> _Exercise directions_:
Reproduce all of the data below with each occurrence of "Screen dimensions" replaced by "Display size", leaving everything else unchanged.
--------
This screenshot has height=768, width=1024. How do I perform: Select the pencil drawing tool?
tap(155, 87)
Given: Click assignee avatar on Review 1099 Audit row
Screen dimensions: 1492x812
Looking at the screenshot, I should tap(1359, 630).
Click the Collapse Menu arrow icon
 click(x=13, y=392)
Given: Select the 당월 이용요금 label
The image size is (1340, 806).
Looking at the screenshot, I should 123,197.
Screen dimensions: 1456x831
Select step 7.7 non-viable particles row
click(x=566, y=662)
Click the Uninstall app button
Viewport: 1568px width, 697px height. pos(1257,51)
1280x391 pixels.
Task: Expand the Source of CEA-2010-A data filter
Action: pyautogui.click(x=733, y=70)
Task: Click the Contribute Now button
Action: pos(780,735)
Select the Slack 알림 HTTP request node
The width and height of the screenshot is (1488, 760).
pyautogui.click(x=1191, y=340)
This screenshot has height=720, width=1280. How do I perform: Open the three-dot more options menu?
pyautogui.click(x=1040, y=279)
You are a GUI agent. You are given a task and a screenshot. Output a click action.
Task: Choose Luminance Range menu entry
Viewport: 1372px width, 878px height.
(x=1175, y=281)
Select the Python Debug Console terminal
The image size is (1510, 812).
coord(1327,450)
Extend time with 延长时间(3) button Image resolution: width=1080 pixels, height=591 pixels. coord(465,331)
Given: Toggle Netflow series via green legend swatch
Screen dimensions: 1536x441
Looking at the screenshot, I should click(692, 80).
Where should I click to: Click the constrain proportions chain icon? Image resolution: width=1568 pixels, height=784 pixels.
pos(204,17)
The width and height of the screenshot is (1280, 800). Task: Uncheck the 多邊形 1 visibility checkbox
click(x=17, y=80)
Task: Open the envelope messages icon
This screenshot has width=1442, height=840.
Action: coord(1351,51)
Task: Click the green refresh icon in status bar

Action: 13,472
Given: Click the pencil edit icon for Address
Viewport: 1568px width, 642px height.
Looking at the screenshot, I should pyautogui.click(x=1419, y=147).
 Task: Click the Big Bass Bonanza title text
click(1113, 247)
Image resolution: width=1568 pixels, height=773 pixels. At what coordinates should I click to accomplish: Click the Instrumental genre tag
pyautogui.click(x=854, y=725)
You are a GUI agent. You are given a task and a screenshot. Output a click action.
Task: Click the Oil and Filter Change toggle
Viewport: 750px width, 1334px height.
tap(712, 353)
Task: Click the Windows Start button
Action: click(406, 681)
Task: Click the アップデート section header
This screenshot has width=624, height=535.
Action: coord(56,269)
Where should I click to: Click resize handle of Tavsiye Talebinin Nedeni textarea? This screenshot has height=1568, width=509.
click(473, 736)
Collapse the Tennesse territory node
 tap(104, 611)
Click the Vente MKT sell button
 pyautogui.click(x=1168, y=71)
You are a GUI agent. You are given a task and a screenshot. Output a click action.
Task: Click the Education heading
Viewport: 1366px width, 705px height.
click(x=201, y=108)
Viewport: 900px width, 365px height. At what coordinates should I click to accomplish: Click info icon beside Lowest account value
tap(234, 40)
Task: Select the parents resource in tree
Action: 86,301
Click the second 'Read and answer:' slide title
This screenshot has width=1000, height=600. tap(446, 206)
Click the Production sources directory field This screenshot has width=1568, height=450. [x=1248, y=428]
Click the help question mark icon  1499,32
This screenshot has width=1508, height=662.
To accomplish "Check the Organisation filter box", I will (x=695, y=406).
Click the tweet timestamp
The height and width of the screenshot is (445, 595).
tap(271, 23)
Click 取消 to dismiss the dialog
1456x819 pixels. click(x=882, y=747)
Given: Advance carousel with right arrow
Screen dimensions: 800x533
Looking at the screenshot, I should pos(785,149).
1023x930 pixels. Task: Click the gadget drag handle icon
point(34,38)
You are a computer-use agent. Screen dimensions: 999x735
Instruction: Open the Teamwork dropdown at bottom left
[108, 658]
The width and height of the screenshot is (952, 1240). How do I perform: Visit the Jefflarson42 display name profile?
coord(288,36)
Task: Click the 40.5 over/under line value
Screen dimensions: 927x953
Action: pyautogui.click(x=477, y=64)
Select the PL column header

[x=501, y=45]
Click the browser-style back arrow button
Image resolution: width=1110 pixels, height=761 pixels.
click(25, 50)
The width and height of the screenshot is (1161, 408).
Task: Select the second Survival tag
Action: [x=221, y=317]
--------
> _Correct output_:
This screenshot has height=768, width=1024. How do I perform: Select the pencil drawing tool?
tap(155, 87)
Given: Click assignee avatar on Review 1099 Audit row
Display size: 1492x812
Looking at the screenshot, I should tap(1359, 630).
Click the Collapse Menu arrow icon
 click(x=13, y=392)
Given: Select the 당월 이용요금 label
The image size is (1340, 806).
Looking at the screenshot, I should 123,197.
Display size: 1456x831
Select step 7.7 non-viable particles row
click(x=566, y=662)
Click the Uninstall app button
Viewport: 1568px width, 697px height. pos(1257,51)
1280x391 pixels.
Task: Expand the Source of CEA-2010-A data filter
Action: pyautogui.click(x=733, y=70)
Task: Click the Contribute Now button
Action: pos(780,735)
Select the Slack 알림 HTTP request node
The width and height of the screenshot is (1488, 760).
pyautogui.click(x=1191, y=340)
This screenshot has height=720, width=1280. How do I perform: Open the three-dot more options menu?
pyautogui.click(x=1040, y=279)
You are a GUI agent. You are given a task and a screenshot. Output a click action.
Task: Choose Luminance Range menu entry
Viewport: 1372px width, 878px height.
(x=1175, y=281)
Select the Python Debug Console terminal
The image size is (1510, 812).
coord(1327,450)
Extend time with 延长时间(3) button Image resolution: width=1080 pixels, height=591 pixels. coord(465,331)
Given: Toggle Netflow series via green legend swatch
Display size: 1536x441
Looking at the screenshot, I should click(692, 80).
Where should I click to: Click the constrain proportions chain icon? Image resolution: width=1568 pixels, height=784 pixels.
pos(204,17)
The width and height of the screenshot is (1280, 800). Task: Uncheck the 多邊形 1 visibility checkbox
click(x=17, y=80)
Task: Open the envelope messages icon
This screenshot has width=1442, height=840.
Action: coord(1351,51)
Task: Click the green refresh icon in status bar

Action: 13,472
Given: Click the pencil edit icon for Address
Viewport: 1568px width, 642px height.
Looking at the screenshot, I should pyautogui.click(x=1419, y=147).
 Task: Click the Big Bass Bonanza title text
click(1113, 247)
Image resolution: width=1568 pixels, height=773 pixels. At what coordinates should I click to accomplish: Click the Instrumental genre tag
pyautogui.click(x=854, y=725)
You are a GUI agent. You are given a task and a screenshot. Output a click action.
Task: Click the Oil and Filter Change toggle
Viewport: 750px width, 1334px height.
tap(712, 353)
Task: Click the Windows Start button
Action: click(406, 681)
Task: Click the アップデート section header
This screenshot has width=624, height=535.
Action: coord(56,269)
Where should I click to: Click resize handle of Tavsiye Talebinin Nedeni textarea? This screenshot has height=1568, width=509.
click(473, 736)
Collapse the Tennesse territory node
 tap(104, 611)
Click the Vente MKT sell button
 pyautogui.click(x=1168, y=71)
You are a GUI agent. You are given a task and a screenshot. Output a click action.
Task: Click the Education heading
Viewport: 1366px width, 705px height.
click(x=201, y=108)
Viewport: 900px width, 365px height. At what coordinates should I click to accomplish: Click info icon beside Lowest account value
tap(234, 40)
Task: Select the parents resource in tree
Action: 86,301
Click the second 'Read and answer:' slide title
This screenshot has width=1000, height=600. tap(446, 206)
Click the Production sources directory field This screenshot has width=1568, height=450. [x=1248, y=428]
Click the help question mark icon  1499,32
This screenshot has width=1508, height=662.
To accomplish "Check the Organisation filter box", I will (x=695, y=406).
Click the tweet timestamp
The height and width of the screenshot is (445, 595).
tap(271, 23)
Click 取消 to dismiss the dialog
1456x819 pixels. click(x=882, y=747)
Given: Advance carousel with right arrow
Display size: 800x533
Looking at the screenshot, I should pos(785,149).
1023x930 pixels. Task: Click the gadget drag handle icon
point(34,38)
You are a computer-use agent. Display size: 999x735
Instruction: Open the Teamwork dropdown at bottom left
[108, 658]
The width and height of the screenshot is (952, 1240). How do I perform: Visit the Jefflarson42 display name profile?
coord(288,36)
Task: Click the 40.5 over/under line value
Display size: 927x953
Action: pyautogui.click(x=477, y=64)
Select the PL column header

[x=501, y=45]
Click the browser-style back arrow button
Image resolution: width=1110 pixels, height=761 pixels.
click(25, 50)
The width and height of the screenshot is (1161, 408).
Task: Select the second Survival tag
Action: [x=221, y=317]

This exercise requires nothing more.